L'Année du Mexique aura duré un mois et 5 jours
Le gouvernement français a officiellement enterré, mardi 8 mars, l'Année du Mexique en France. Plus de 350 évènements étaient prévus. Le point sur ce "gâchis".
Chronologie d'un fiasco
Mars 2009. En visite officielle au Mexique, le président Nicolas Sarkozy propose à son homologue Felipe Calderon de promouvoir les relations entre les deux pays via la création pour 2011 de «l'Année du Mexique en France ». Objectif: favoriser la coopération dans les secteurs économique, culturel, touristique, éducatif, scientifique et technologique, mais aussi de la santé, et du développement durable.
Septembre 2010. Une déclaration est souscrite par les deux pays. L'Institut Français est l'opérateur de la manifestation de ce côté de l'Atlantique. Le successeur de Culture France travaille en collaboration avec ProMexico, l'agence mexicaine chargée du projet. Ensemble, ils élaborent une programmation, prévoient les aspects logistiques et financiers.

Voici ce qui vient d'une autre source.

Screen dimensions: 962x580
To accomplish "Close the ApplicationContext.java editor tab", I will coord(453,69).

Le 3 février 2011, après deux ans de travail, l'année du Mexique est officiellement inaugurée.
Ce lancement intervient dans un contexte diplomatique envenimé depuis plusieurs années par l'affaire Florence Cassez, cette ressortissante française interpellée en 2005 pour enlèvements et possession d'armes et condamnée à 60 ans de prison en 2009 par la justice mexicaine. Nicolas Sarkozy assure son soutien à la jeune femme qui clame son innocence. Un recours en cassation est déposé en août 2010.

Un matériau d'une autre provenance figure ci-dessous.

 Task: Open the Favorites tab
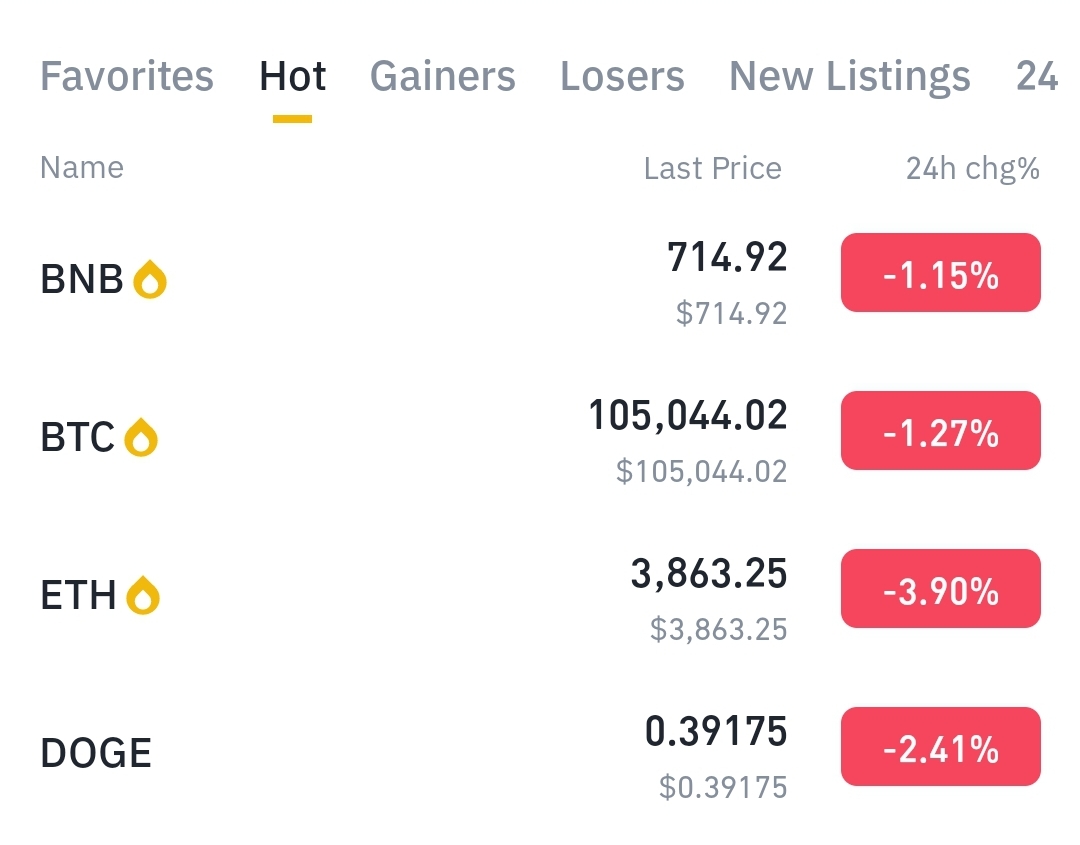127,77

Le 10 février 2011, la condamnation de Florence Cassez est confirmée.
Le 14 février, le président de la République décide unilatéralement de dédier l'année du Mexique à Florence Cassez.
Réaction du Mexique: le 5 mars, le ministère des Affaires étrangères mexicain réaffirme que les conditions pour mener à bien la manifestation, telles que négociées entre les deux parties, ne sont pas réunies. "La france a violé le pacte culturel" titre le quotidien mexicain l'Universal, au lendemain de la décision sarkozienne.
Un peu plus d'un mois avant le lancement de l'Année du Mexique, le 8 mars, le gouvernement français se prononce à son tour pour enterrer définitivement la manifestation. L "Année du Mexique" disparaît officiellement. Elle aura duré seulement un mois et cinq jours. Plutôt court.
Les manifestations tuées dans l'oeuf
Certains organisateurs n'ont pas attendu le couperet officiel du 8 mars pour jeter l'éponge. C'est le cas de Marc Restellini, directeur de la Pinacothèque. En refusant le prêt d'oeuvres à l'exposition Les Masques de jade mayas, les autorités mexicaines ont directement provoqué l'annnulation de l'événement, dès le 22 février.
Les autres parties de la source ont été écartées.